## DATA FOR PROCESSING
[Start of section]
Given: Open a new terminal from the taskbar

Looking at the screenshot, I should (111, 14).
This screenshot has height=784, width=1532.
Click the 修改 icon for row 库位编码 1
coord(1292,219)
[End of section]
## REQUIRED ACTION
All records shown above are to be given again verbatim.

## TASK SOLUTION
Given: Open a new terminal from the taskbar

Looking at the screenshot, I should (111, 14).
This screenshot has height=784, width=1532.
Click the 修改 icon for row 库位编码 1
coord(1292,219)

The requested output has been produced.